Ha Jin’s A Free Life

In this blog, I have tried to focus on books that haven’t been reviewed much elsewhere. It’s usually easy to do since many of the books I like come from small presses and don’t get a lot of attention. The novel I want to write about now, however, comes from Random House and has been reviewed widely. Many critics have made similar points about A Free Life by National Book Award winner Ha Jin. The author uses mundane details to tell the story of a Chinese immigrant and his family. Walter Kirn in The New York Times calls the pace of this realistic narrative “slow, implacable and steady.” Previous books by Ha Jin have not been heavy on plot — his best-known novel is aptly entitled Waiting — but the slowness here is more noticeable since A Free Life is over six hundred pages. Reviewers have mentioned many of the strengths of this long, meditative book. Kirn remarks on “the Zen-like composure” of the prose while Jennifer Reese in Entertainment Weekly praises the author’s ability to speak “directly to the readers’ heart.” But what compels me to write about A Free Life went unexamined in the reviews that I read.

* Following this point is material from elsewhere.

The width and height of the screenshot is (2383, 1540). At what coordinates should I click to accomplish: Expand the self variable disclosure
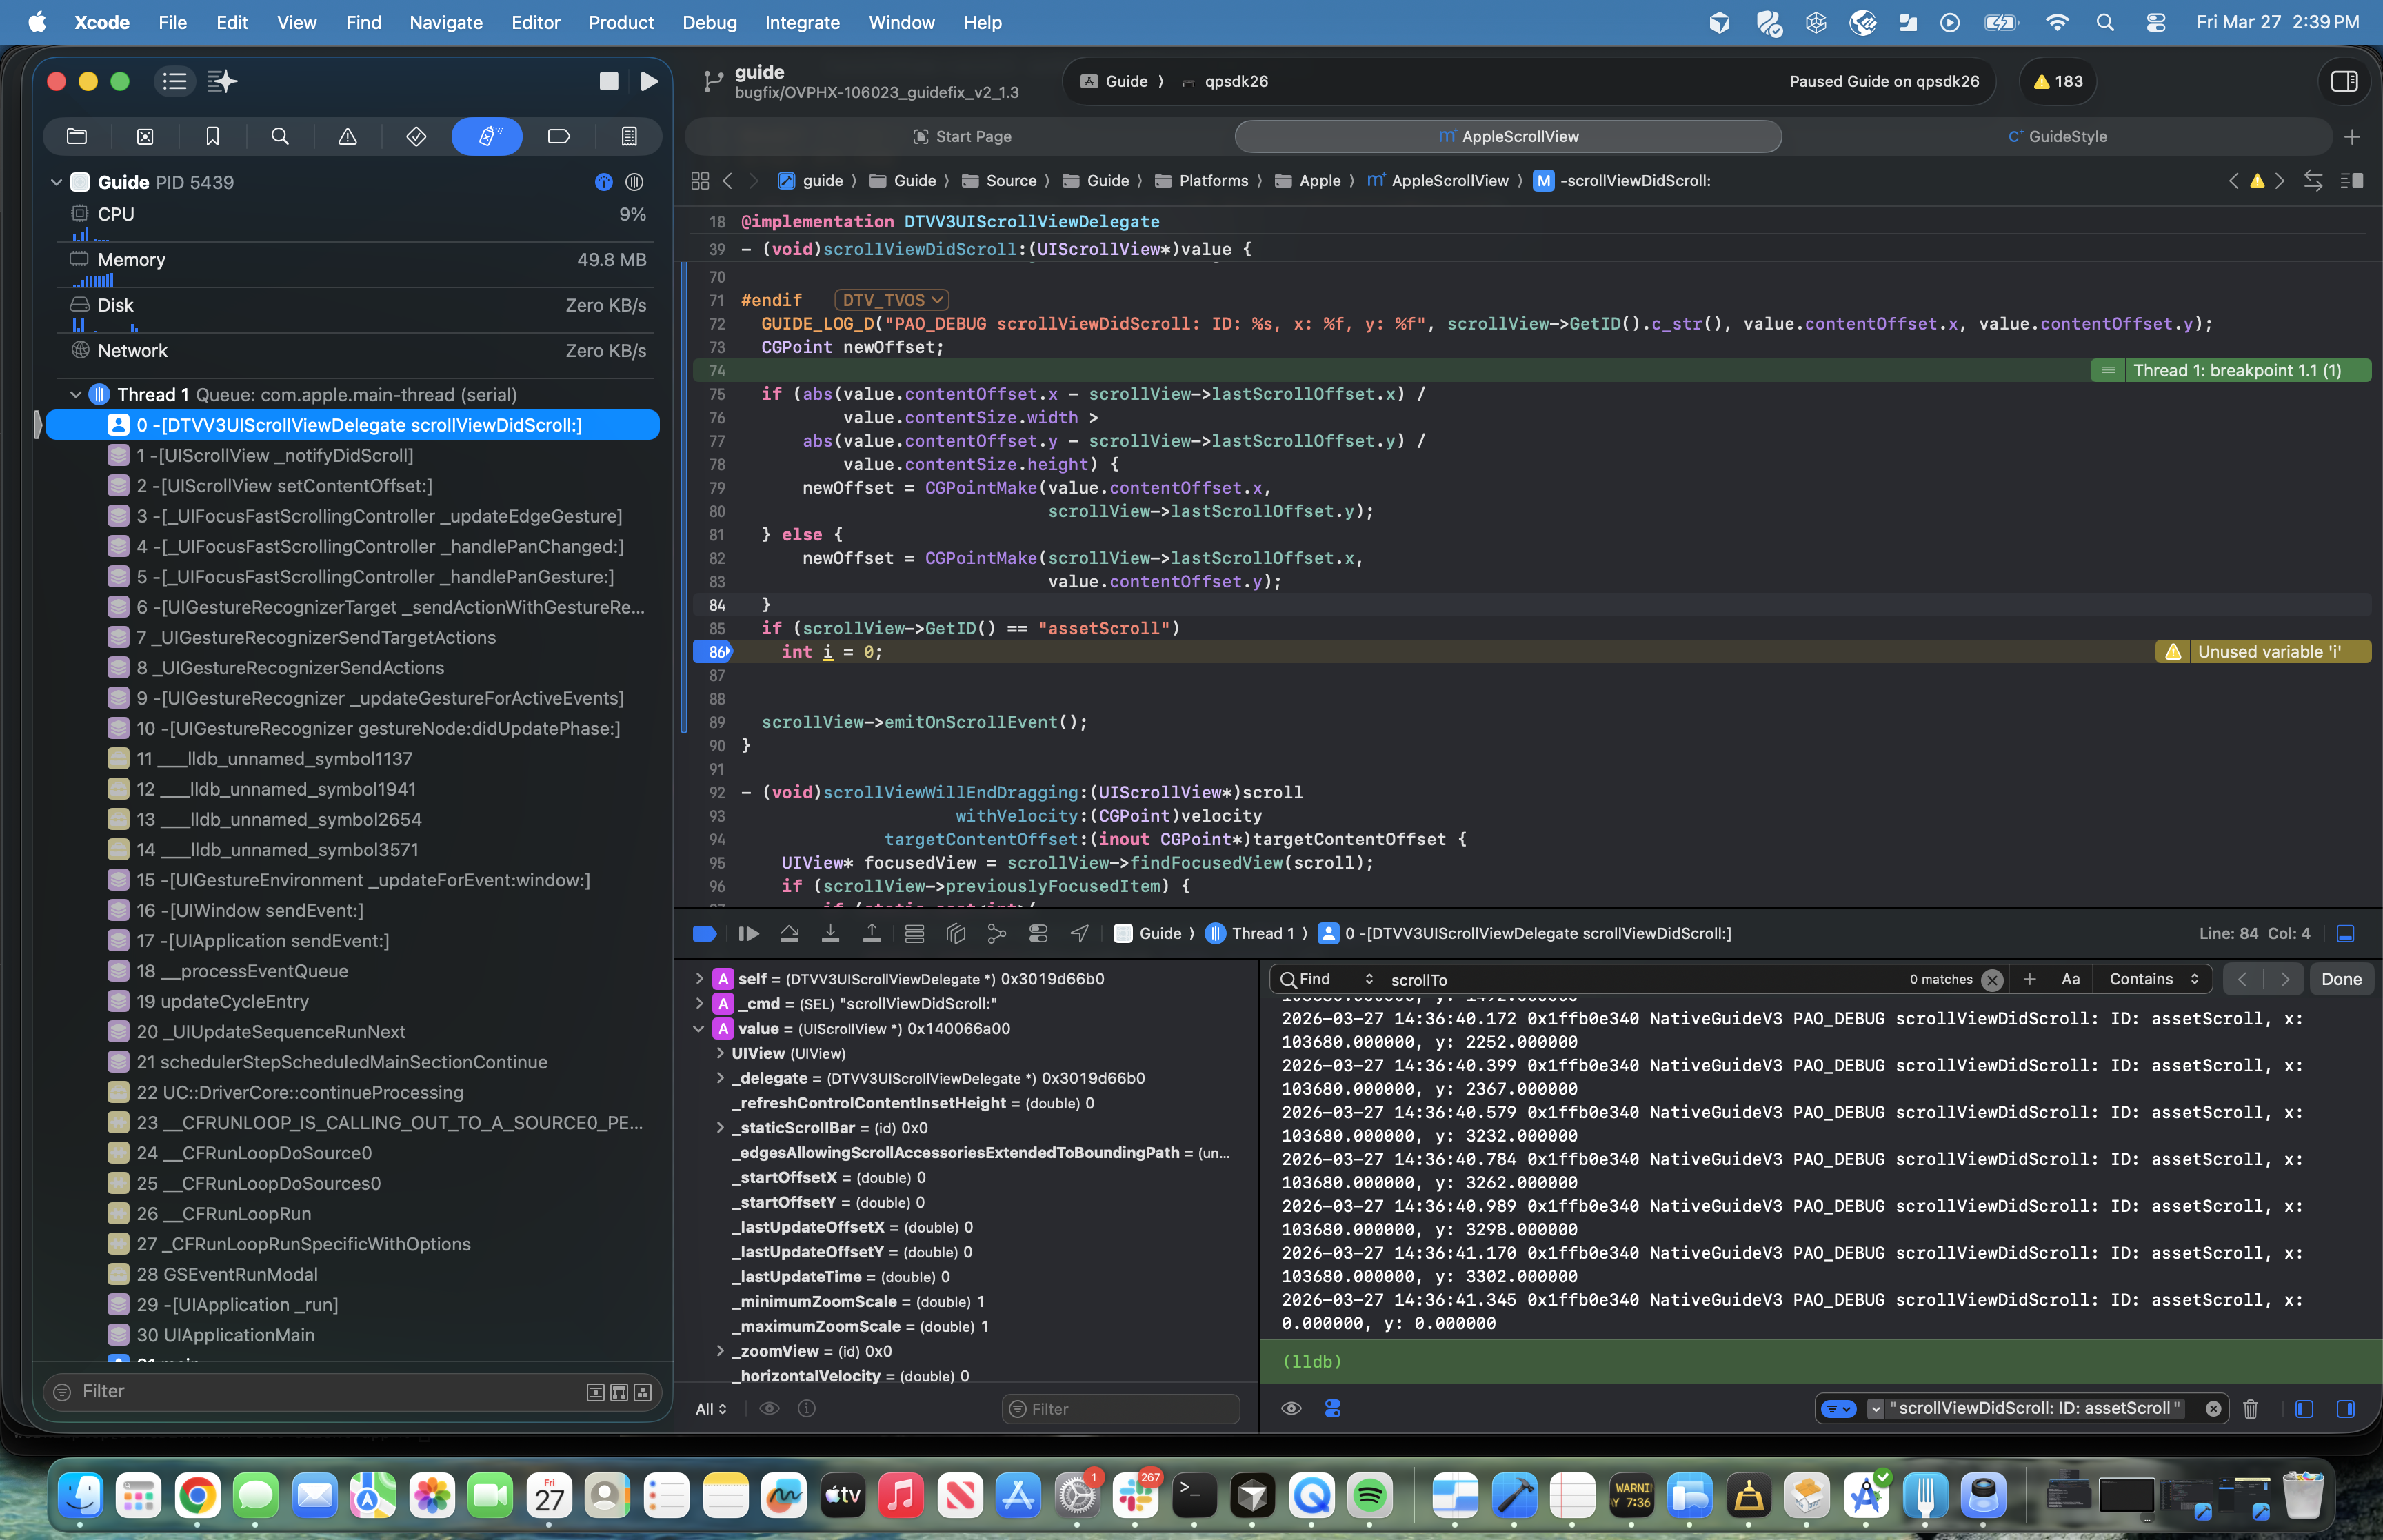[x=699, y=979]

This omission isn’t surprising since what interests me unfolds in the later chapters of the book. To explore it in a review, therefore, is to risk revealing too much plot. I promise not to do that.

What I will do is touch upon Jin’s use of poetry near the end of the book. At the center of A Free Life is an aspiring poet, Nan Wu, who comes to the U.S. from China in the 1980s. In the beginning of the novel, he leaves Brandeis University where he has been studying political science. His goal is to get a job where he can think about poetry while at work.

But Nan doesn’t just have to support himself; he also has a wife and son to consider. After leaving Brandeis, he works as a security guard and then as a busboy and cook. In a matter of months he has lost some of the thinking that he brought with him from his communist homeland: “he was no longer ashamed of working hard to make a dollar.” With constant work and prudent savings, the Wus achieve financial security relatively quickly for new immigrants. Unfortunately, Nan’s dream of writing poetry ends up getting buried beneath his need to make money.

When this need grows less intense, Nan turns his attention back to what he really wants to do. As he starts to focus on poetry, a curious picture emerges. Ha Jin shows us the largely academic workings of American poetry — MFA programs, prizes and the importance of having connections to famous poets — from the unique point of view of his protagonist. Nan’s perspective has been shaped by communist China, capitalist America and the poetry of both countries. He is erudite and idealistic, and these factors come together to give him a fascinating take on both the individual vision of the poet and the paying community of the MFA workshop.

Ha Jin is not only a novelist but a poet, and he draws upon his dual skills to tell this story. As a novelist, he shows how Nan’s choices shape the future; and as a poet, he creates the work that Nan, inspired by unfolding events, comes to write. The result is a moving book that explores the relationship between the many aspects of a poet’s life — working, personal, professional — and the work that he creates.

A Free Life is not without its flaws. John Updike in his review in The New Yorker does a thorough job of discussing a jarring one: Ha Jin, who is not a native English speaker, uses odd words here and there. Updike quotes a number of them in his review. These occasional slips, though, do not detract from the book’s emotional depth and cultural relevance. With A Free Life, Ha Jin contributes to the ongoing conversation about how poetry and literature are being produced in America.

I am looking forward to hearing him read at the AWP Conference in two weeks.